What the exercise asks:
The material below holds pictures; leave them out, and copy exactly, and only, the lines from the one with "This screenshot has width=1130, height=777." through the last.

Supplied records:
⁂

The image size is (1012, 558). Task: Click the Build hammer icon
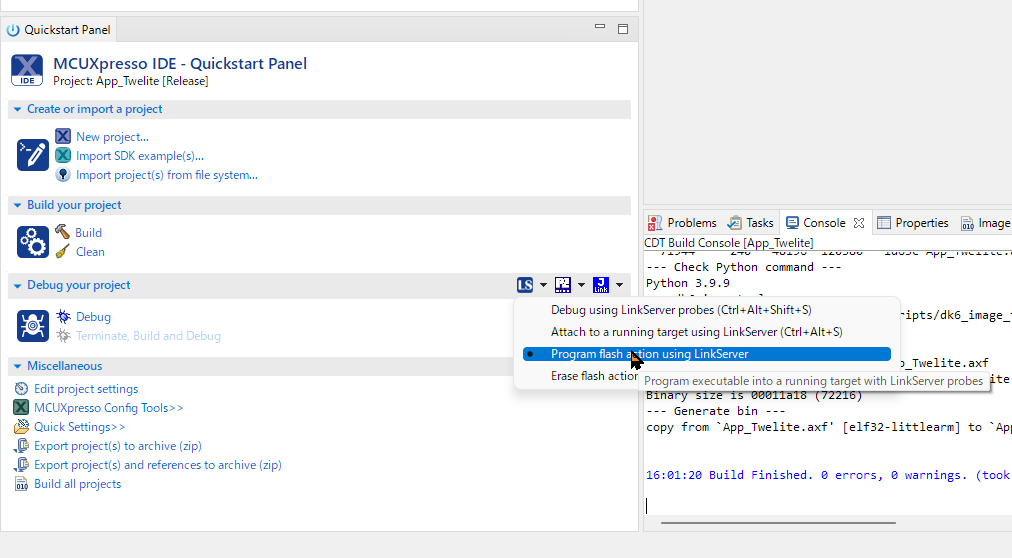pyautogui.click(x=63, y=232)
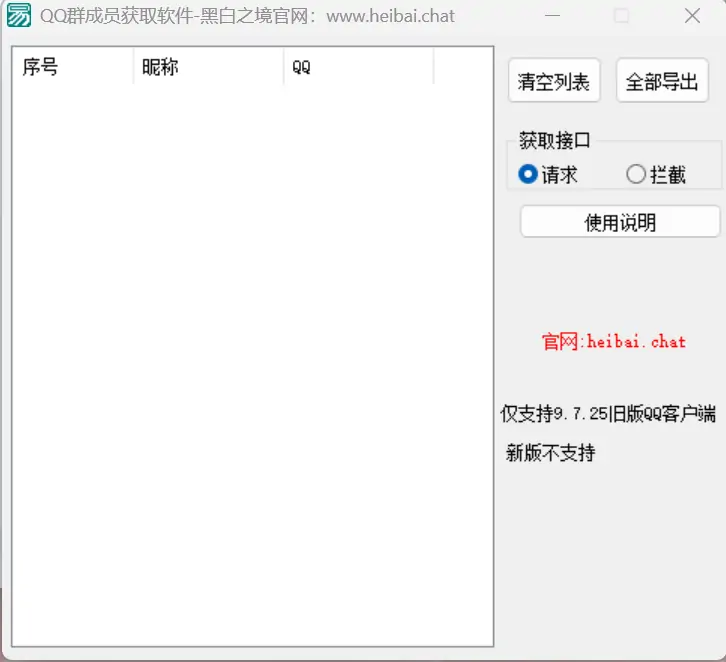The width and height of the screenshot is (726, 662).
Task: Open the 使用说明 instructions
Action: tap(620, 222)
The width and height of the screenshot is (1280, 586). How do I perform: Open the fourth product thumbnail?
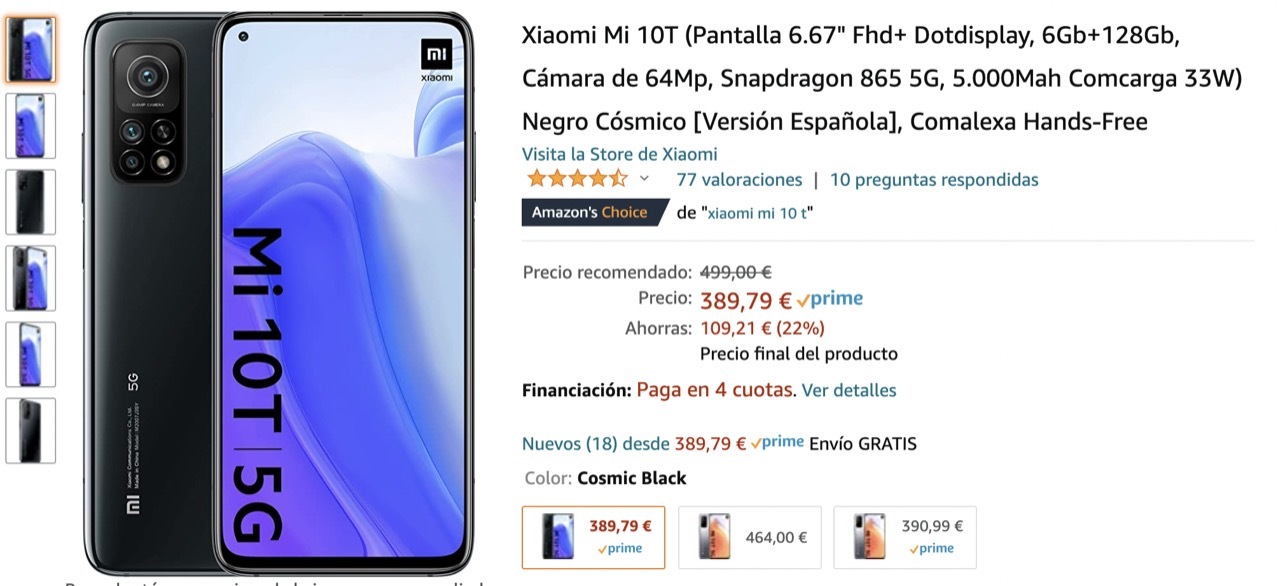(31, 278)
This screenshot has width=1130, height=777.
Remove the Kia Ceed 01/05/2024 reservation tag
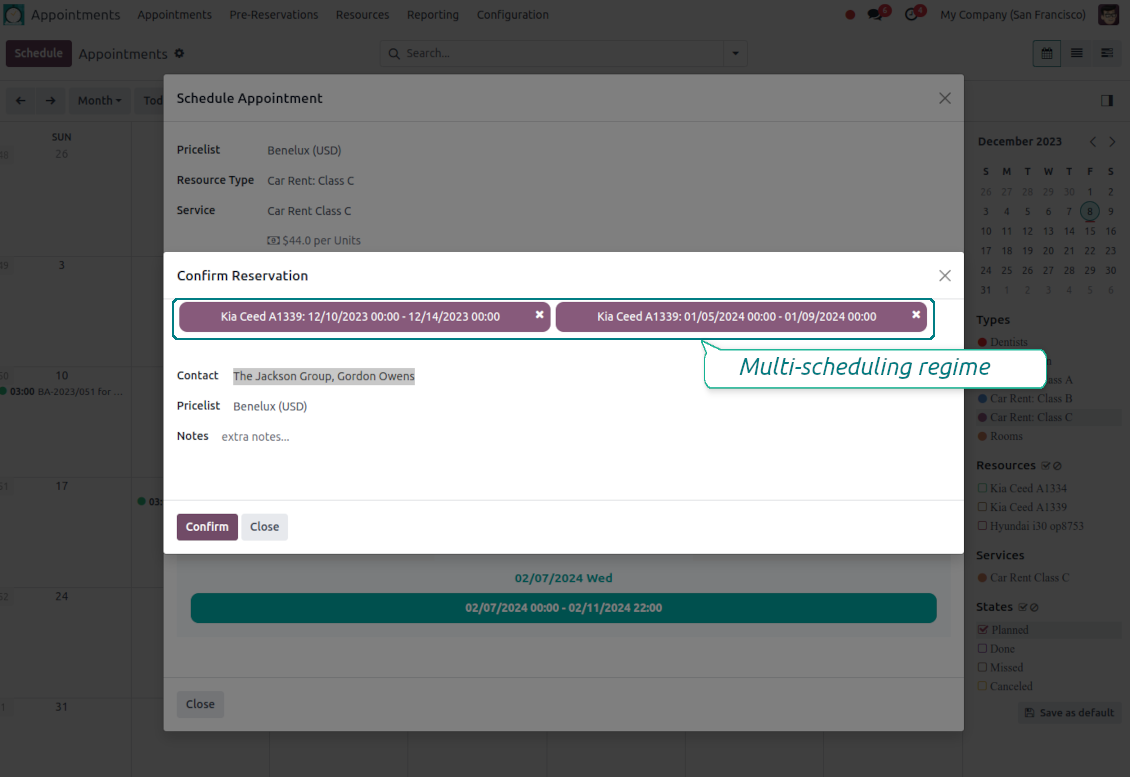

⁂

Solution for this exercise:
This screenshot has width=1130, height=777.
Remove the Kia Ceed 01/05/2024 reservation tag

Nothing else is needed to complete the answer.